(Dataset items)
========================================

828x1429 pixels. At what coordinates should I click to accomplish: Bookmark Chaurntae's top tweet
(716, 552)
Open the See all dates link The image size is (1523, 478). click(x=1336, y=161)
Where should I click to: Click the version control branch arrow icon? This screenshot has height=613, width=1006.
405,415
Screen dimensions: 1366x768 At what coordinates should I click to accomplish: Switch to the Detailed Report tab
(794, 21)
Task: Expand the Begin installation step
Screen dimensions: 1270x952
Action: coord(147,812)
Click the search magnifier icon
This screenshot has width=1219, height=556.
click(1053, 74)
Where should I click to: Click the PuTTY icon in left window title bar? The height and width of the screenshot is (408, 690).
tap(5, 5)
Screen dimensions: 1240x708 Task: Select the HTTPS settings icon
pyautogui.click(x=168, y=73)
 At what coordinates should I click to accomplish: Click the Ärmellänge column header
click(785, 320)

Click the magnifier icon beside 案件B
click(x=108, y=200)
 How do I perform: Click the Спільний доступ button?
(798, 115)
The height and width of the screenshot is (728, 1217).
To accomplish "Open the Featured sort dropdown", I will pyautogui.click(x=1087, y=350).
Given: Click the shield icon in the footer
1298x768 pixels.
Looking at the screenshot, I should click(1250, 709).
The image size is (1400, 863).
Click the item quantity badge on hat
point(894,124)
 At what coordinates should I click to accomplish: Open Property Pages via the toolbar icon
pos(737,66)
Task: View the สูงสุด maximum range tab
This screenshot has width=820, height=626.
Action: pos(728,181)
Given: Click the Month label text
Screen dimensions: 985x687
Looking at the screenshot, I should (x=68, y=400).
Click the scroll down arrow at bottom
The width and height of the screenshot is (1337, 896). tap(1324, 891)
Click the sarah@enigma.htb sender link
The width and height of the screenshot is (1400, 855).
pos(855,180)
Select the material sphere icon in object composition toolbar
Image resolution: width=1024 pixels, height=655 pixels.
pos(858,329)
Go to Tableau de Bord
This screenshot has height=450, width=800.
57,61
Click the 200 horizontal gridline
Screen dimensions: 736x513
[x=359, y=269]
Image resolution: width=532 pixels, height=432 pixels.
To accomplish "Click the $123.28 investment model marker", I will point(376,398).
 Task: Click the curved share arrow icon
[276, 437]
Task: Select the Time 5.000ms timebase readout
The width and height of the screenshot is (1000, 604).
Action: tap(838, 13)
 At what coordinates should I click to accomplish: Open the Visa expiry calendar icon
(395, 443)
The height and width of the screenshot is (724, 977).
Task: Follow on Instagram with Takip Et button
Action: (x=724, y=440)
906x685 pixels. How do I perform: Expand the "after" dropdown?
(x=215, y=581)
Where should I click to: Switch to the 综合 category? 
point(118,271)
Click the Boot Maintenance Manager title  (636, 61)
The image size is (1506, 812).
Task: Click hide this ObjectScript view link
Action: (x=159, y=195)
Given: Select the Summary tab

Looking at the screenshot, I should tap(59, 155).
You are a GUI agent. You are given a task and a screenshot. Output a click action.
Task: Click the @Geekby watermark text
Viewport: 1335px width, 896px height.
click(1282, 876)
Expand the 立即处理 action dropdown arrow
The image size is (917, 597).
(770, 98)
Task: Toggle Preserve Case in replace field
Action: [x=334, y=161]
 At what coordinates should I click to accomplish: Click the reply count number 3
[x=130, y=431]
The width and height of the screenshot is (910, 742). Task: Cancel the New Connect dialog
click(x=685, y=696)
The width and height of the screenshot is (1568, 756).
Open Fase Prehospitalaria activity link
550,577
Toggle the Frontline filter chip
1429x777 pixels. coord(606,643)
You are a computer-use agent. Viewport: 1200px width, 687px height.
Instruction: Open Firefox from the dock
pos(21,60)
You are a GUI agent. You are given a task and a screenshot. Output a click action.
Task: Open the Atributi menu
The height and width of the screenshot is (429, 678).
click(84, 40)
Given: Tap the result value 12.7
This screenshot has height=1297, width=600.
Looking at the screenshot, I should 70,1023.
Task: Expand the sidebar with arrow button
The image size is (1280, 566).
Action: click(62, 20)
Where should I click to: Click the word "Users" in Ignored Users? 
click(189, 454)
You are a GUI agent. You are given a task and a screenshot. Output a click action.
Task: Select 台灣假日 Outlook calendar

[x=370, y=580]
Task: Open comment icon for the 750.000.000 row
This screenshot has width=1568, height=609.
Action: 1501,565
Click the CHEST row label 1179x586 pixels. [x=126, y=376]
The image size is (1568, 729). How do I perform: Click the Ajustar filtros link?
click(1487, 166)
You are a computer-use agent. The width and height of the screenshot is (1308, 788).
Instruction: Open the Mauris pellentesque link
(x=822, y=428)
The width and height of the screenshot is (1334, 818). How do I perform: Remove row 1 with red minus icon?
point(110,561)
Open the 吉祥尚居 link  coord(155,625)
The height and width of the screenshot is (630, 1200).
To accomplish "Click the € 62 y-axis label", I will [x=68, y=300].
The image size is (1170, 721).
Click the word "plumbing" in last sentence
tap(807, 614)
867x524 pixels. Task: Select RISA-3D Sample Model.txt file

========================================

*Activity*: Exactly repeat the lines from the line that contains "Open Fase Prehospitalaria activity link" to the end of the entries, both included, and leave out all other lines.

*Output for this task*:
Open Fase Prehospitalaria activity link
550,577
Toggle the Frontline filter chip
1429x777 pixels. coord(606,643)
You are a computer-use agent. Viewport: 1200px width, 687px height.
Instruction: Open Firefox from the dock
pos(21,60)
You are a GUI agent. You are given a task and a screenshot. Output a click action.
Task: Open the Atributi menu
The height and width of the screenshot is (429, 678).
click(84, 40)
Given: Tap the result value 12.7
This screenshot has height=1297, width=600.
Looking at the screenshot, I should 70,1023.
Task: Expand the sidebar with arrow button
The image size is (1280, 566).
Action: click(62, 20)
Where should I click to: Click the word "Users" in Ignored Users? 
click(189, 454)
You are a GUI agent. You are given a task and a screenshot. Output a click action.
Task: Select 台灣假日 Outlook calendar

[x=370, y=580]
Task: Open comment icon for the 750.000.000 row
This screenshot has width=1568, height=609.
Action: 1501,565
Click the CHEST row label 1179x586 pixels. [x=126, y=376]
The image size is (1568, 729). How do I perform: Click the Ajustar filtros link?
click(1487, 166)
You are a computer-use agent. The width and height of the screenshot is (1308, 788).
Instruction: Open the Mauris pellentesque link
(x=822, y=428)
The width and height of the screenshot is (1334, 818). How do I perform: Remove row 1 with red minus icon?
point(110,561)
Open the 吉祥尚居 link  coord(155,625)
The height and width of the screenshot is (630, 1200).
To accomplish "Click the € 62 y-axis label", I will [x=68, y=300].
The image size is (1170, 721).
Click the word "plumbing" in last sentence
tap(807, 614)
867x524 pixels. Task: Select RISA-3D Sample Model.txt file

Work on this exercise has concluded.